A California appeals court has ruled the purchase of real estate encumbered by a long-term lease is not subject to San Francisco’s documentary transfer tax if the lease has a remaining term of 35 years or more.


The Case


In 2009, the owners of a commercial building at 731 Market leased the ground floor to CVS for a term of 45 years. Once the lease was recorded with the City and County of San Francisco, a Real Property Transfer Tax was paid based on the value of the stream of rental payments due over the life of the lease.


In 2015, the building, including the CVS lease was sold. All terms of the original lease remained unchanged with a remaining term of more than 35 years. The owners paid a documentary transfer tax, then unsuccessfully sought a refund of the amount of tax it paid based on the value of the remaining stream of payments due over CVS’s lease.


The Ruling


The California Court of Appeal, First Appellate District, issued its decision in 731 Market Street Owner LLC v. City and County of San Francisco. The critical factor in determining whether the documentary transfer tax may be imposed is whether there was a sale that resulted in a transfer of beneficial ownership of real property.

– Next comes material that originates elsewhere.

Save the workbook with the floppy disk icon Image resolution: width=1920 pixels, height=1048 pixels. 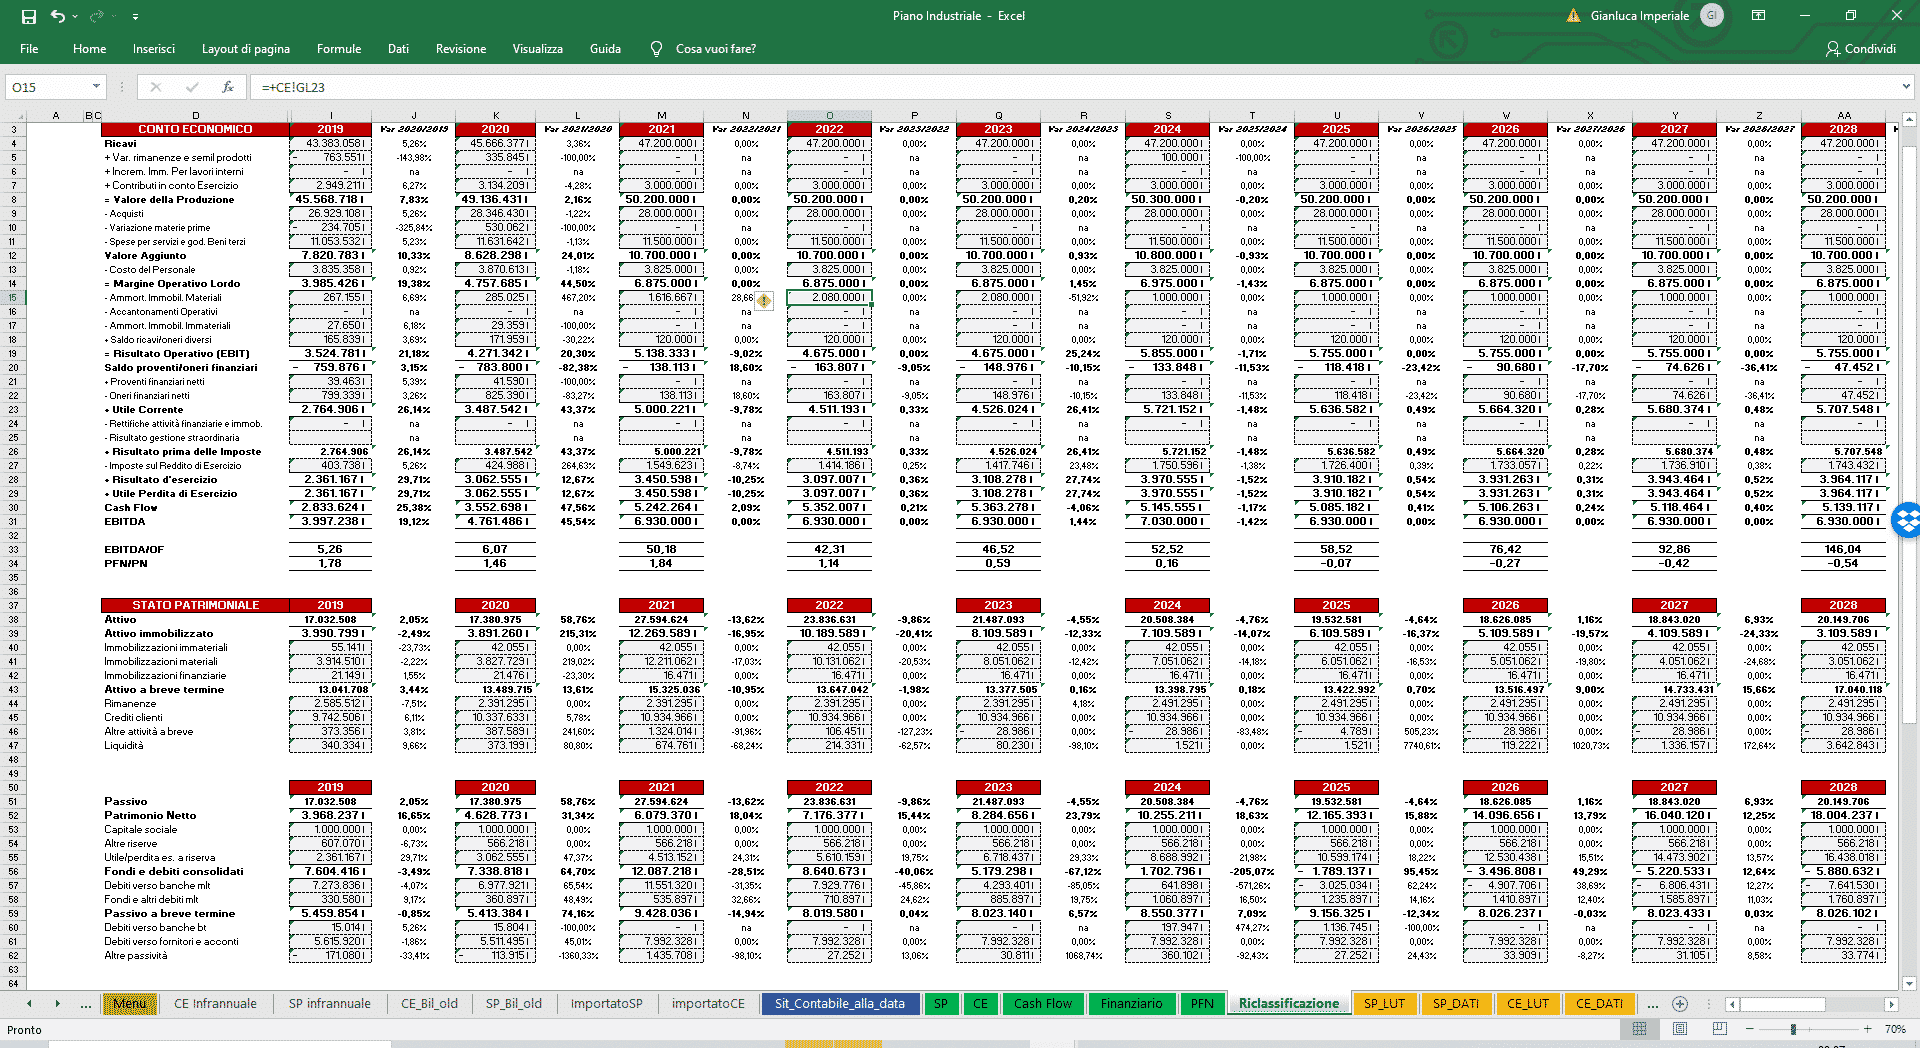click(x=28, y=16)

California’s property law statute provides that, unlike the creation of a lease of more than 35 years, a transfer of property subject to a lease with a remaining term of more than 35 years is not a “change in ownership.”


The judgement states: “We conclude that the 2015 sale of the underlying property subject to CVS’s lease did not result in a change in ownership and therefore did not constitute 'realty sold' to trigger the transfer tax. San Francisco's assessment of a real property transfer tax on a commercial lease was an impermissible ‘double tax’ on the property.”